Abseits ist ja so etwas wie der heilige Gral des deutschen Fußballfreunds und das Salz in der Suppe jedes Rudelguckens. An ihm lässt sich ganz vorzüglich die Fußballtauglichkeit von Ehefrauen, Freundinnen, Schwestern und Müttern messen. Der Satz „Schatz, das ist doch ganz einfach, … „, dürfte der zweithäufigste in diesem Zusammenhang sein und dem Spitzenreiter („Ey, Schiri, das war ganz klar kein Abseits, hast du Tomaten auf den Augen“) dichtauf folgen. Und weil ohne Abseits-Diskussionen Fußballabende ziemlich öde wären, bin ich ziemlich sicher: Gäbe es die Abseits-Regel nicht, gäbe es eine andere, ähnliche, die den gleichen Zweck erfüllt.
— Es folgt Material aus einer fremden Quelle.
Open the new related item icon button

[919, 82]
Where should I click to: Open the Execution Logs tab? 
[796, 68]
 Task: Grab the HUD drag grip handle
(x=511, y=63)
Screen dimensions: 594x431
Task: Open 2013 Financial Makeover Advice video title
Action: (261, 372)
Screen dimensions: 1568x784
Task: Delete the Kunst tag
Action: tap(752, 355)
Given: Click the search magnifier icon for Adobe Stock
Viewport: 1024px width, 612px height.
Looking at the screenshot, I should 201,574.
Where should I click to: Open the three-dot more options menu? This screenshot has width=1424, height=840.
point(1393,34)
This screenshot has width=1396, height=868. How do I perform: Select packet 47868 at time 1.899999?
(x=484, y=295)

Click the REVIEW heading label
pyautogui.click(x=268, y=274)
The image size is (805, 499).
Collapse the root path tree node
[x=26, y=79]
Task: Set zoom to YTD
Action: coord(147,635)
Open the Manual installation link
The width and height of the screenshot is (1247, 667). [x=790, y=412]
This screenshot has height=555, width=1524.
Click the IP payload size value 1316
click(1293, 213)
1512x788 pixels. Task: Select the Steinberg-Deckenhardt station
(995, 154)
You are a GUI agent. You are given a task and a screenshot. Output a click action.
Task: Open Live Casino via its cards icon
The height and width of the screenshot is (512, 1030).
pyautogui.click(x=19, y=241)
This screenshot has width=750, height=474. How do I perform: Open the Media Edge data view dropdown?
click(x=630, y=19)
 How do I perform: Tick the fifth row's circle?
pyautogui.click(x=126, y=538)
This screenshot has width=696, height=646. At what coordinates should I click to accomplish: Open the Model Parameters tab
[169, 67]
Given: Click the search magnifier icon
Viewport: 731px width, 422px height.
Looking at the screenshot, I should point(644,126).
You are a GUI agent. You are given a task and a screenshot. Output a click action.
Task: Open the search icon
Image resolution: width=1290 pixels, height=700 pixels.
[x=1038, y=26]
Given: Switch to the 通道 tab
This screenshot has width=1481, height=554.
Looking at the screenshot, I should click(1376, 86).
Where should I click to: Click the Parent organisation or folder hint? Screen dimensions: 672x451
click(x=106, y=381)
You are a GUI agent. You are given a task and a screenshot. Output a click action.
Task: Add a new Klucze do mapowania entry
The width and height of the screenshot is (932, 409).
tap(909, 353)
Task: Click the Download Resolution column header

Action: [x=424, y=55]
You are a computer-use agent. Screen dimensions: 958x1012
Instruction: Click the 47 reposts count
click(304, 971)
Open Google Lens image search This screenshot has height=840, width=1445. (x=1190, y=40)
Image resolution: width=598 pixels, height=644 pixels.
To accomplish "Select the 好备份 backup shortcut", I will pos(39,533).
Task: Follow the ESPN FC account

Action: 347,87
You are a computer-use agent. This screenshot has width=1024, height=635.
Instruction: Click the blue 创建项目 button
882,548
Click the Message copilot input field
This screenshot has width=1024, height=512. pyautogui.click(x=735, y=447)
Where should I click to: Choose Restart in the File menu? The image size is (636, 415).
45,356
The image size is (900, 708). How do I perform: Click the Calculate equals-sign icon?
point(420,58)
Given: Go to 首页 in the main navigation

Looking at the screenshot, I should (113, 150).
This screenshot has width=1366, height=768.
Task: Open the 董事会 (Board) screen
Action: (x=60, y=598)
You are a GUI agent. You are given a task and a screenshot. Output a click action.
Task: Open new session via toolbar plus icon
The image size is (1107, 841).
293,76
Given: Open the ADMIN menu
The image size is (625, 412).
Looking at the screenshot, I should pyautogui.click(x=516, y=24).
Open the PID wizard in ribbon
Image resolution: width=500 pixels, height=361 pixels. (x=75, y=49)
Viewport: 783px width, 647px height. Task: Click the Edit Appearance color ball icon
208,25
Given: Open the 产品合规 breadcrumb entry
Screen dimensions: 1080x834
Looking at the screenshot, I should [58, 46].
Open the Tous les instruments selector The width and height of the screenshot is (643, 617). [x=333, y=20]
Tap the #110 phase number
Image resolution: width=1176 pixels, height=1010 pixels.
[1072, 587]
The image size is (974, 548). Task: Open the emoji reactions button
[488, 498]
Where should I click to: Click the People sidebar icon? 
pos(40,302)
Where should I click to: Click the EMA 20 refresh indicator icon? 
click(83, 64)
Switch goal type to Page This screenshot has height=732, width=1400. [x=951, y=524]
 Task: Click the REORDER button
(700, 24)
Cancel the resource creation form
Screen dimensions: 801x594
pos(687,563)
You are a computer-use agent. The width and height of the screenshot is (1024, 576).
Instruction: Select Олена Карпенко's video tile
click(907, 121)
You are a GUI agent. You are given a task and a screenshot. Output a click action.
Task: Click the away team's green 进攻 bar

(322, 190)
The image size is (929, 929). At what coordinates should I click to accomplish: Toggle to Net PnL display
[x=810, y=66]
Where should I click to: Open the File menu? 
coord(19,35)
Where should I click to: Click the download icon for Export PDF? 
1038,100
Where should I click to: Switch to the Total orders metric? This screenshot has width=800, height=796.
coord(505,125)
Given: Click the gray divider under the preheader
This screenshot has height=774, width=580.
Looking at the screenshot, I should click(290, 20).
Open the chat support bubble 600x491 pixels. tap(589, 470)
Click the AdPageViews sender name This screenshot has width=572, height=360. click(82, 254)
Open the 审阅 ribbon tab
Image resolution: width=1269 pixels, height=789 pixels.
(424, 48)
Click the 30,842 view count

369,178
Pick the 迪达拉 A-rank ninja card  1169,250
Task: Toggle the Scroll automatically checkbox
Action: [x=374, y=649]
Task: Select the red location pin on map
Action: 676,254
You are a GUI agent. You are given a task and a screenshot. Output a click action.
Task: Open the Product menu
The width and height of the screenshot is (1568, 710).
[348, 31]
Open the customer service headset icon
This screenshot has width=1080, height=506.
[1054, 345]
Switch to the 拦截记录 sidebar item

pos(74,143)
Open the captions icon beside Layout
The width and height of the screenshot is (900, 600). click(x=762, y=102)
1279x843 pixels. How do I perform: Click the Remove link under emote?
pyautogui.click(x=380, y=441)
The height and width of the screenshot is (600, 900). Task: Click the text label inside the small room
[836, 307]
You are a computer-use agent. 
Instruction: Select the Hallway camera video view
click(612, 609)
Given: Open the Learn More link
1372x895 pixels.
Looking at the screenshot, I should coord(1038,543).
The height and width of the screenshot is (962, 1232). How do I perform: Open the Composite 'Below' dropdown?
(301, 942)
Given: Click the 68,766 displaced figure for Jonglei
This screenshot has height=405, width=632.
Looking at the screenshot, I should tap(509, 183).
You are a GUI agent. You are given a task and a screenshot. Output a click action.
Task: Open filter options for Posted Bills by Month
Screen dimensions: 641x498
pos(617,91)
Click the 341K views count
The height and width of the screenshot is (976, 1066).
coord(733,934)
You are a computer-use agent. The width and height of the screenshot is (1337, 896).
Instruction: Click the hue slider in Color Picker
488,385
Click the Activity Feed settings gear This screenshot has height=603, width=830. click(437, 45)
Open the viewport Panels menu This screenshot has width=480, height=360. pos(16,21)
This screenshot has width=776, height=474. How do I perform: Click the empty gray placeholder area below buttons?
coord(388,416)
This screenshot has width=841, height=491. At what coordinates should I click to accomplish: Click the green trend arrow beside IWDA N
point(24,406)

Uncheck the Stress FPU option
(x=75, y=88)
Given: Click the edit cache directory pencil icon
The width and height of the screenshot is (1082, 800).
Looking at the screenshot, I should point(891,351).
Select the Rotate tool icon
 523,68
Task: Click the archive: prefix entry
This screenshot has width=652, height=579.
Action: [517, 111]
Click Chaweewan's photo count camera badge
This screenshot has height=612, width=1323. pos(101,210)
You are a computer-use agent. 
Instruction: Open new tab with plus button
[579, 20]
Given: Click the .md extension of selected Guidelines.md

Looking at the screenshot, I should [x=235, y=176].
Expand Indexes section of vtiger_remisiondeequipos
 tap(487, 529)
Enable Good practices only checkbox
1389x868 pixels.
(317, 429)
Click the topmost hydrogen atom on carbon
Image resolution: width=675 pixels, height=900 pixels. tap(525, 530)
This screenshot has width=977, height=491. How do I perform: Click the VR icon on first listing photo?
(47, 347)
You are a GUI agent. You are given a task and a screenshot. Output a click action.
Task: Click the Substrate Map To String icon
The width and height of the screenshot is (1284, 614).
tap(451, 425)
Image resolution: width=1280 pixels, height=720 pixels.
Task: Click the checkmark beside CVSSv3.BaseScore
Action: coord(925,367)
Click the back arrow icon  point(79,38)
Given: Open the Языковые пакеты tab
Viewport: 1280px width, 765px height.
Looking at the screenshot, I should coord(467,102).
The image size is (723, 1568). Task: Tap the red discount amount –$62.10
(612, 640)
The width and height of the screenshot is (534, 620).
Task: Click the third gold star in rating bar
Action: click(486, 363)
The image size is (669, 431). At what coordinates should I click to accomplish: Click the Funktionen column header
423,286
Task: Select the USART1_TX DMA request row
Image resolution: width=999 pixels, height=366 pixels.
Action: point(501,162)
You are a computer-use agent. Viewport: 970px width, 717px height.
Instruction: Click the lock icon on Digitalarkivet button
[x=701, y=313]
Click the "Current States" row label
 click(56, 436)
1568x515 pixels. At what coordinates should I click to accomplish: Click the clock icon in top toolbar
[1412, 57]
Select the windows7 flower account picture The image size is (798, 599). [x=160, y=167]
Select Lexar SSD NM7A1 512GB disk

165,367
Fans brauchen etwas zum Fachsimpeln, zum Aufregen, Streiten und Diskutieren.
Allerdings kenne ich kaum einen der selbsternannten Fußballexperten, die Abseits wirklich gut erklären können. Meine Freundin Simone und ihr Mann Martin haben das neulich beim Grillabend hingegen rein zufällig wunderbar geschafft. Und das kam so.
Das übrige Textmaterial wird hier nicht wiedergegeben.